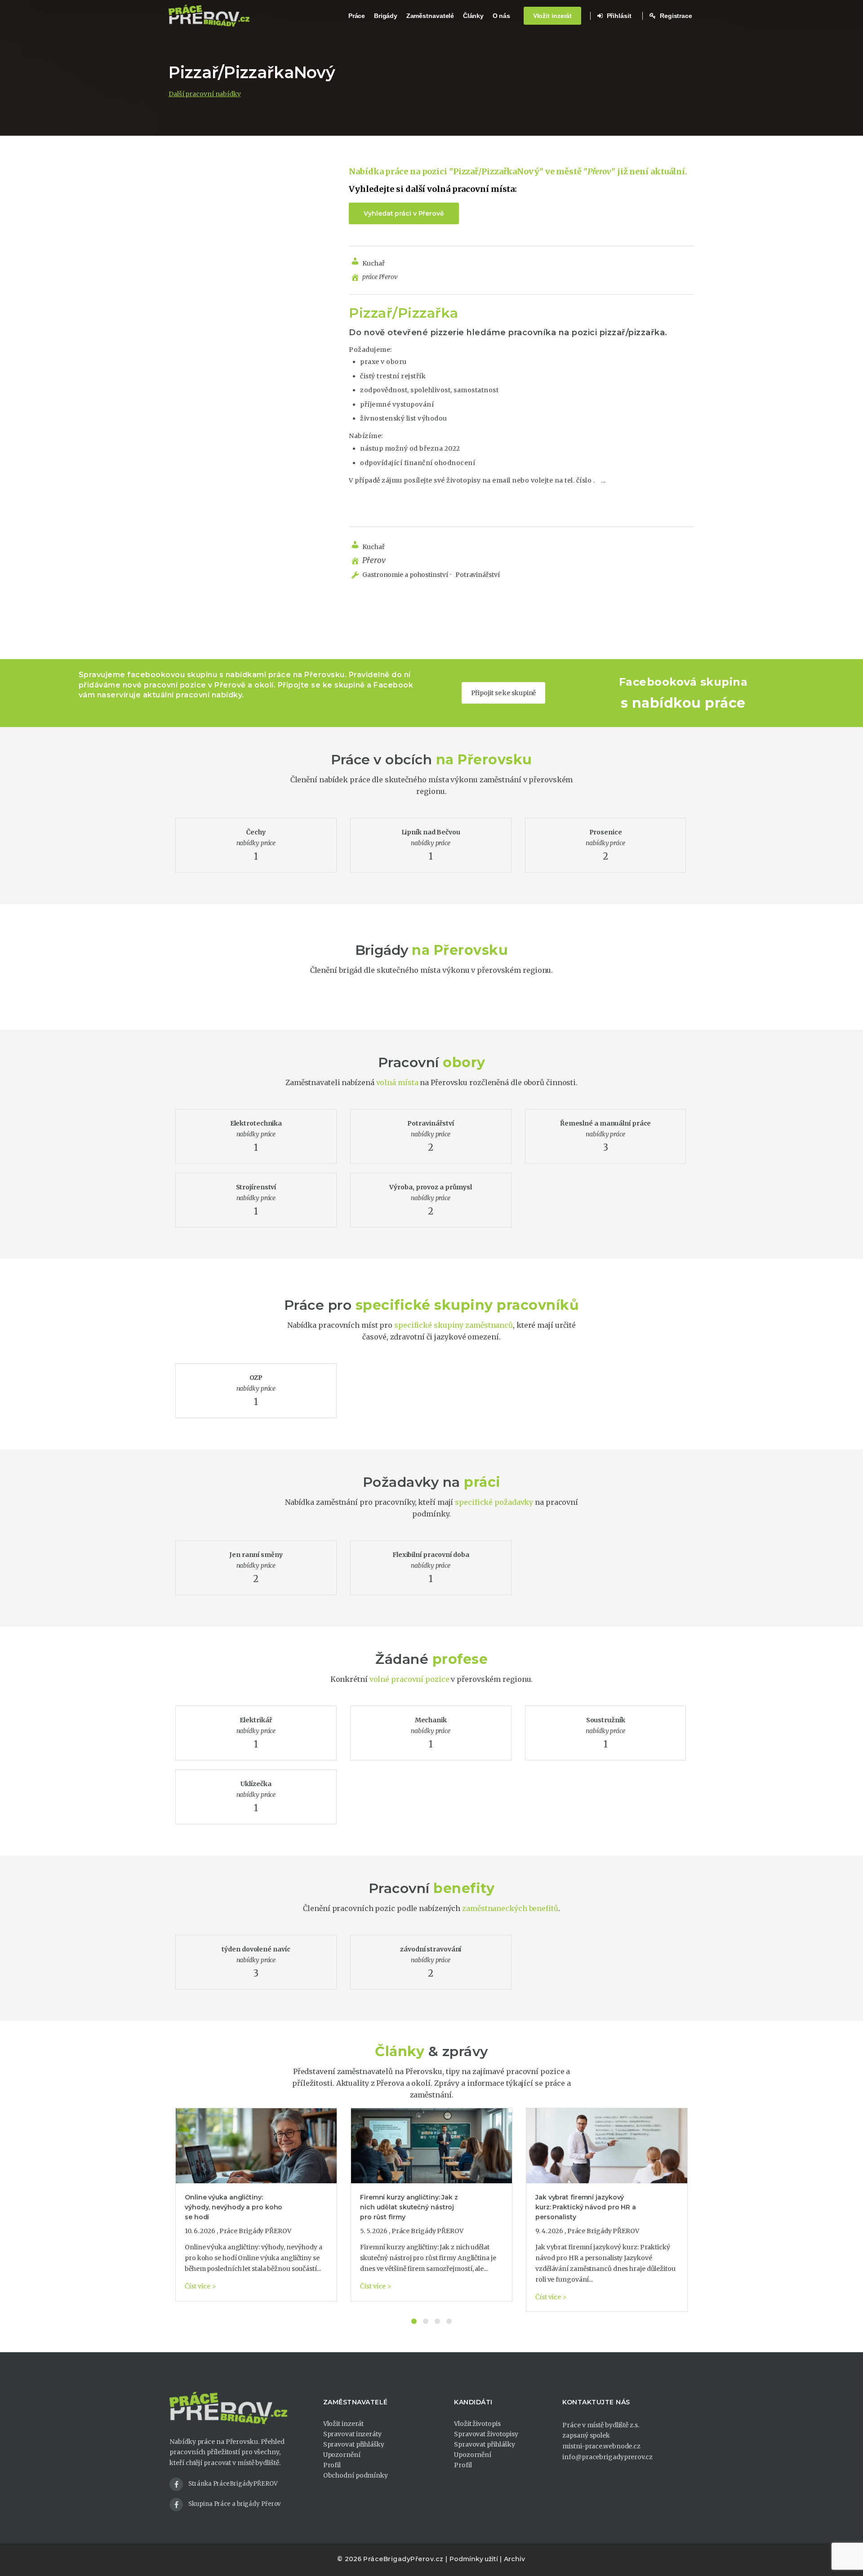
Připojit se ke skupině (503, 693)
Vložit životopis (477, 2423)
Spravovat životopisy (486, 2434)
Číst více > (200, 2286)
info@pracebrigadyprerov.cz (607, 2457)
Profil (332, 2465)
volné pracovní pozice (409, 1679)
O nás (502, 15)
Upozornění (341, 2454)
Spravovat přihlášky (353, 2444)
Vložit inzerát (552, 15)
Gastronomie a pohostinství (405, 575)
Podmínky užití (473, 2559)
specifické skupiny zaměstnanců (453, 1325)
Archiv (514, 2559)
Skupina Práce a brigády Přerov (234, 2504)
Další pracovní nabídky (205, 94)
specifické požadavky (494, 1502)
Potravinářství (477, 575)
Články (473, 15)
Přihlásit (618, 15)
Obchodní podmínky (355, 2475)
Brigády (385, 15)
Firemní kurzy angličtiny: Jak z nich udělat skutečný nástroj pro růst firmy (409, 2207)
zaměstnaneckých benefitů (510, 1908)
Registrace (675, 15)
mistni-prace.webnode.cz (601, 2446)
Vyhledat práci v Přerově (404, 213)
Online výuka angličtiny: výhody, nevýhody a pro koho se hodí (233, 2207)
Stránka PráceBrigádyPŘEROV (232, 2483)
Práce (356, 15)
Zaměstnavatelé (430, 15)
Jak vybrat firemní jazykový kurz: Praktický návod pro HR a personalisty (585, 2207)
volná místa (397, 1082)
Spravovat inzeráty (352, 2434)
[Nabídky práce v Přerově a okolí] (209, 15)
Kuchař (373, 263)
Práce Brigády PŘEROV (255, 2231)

**What needs to be done**
Count up the lines in the material above that contain the string "pracovní", then state that figure alone.

**Result below**
2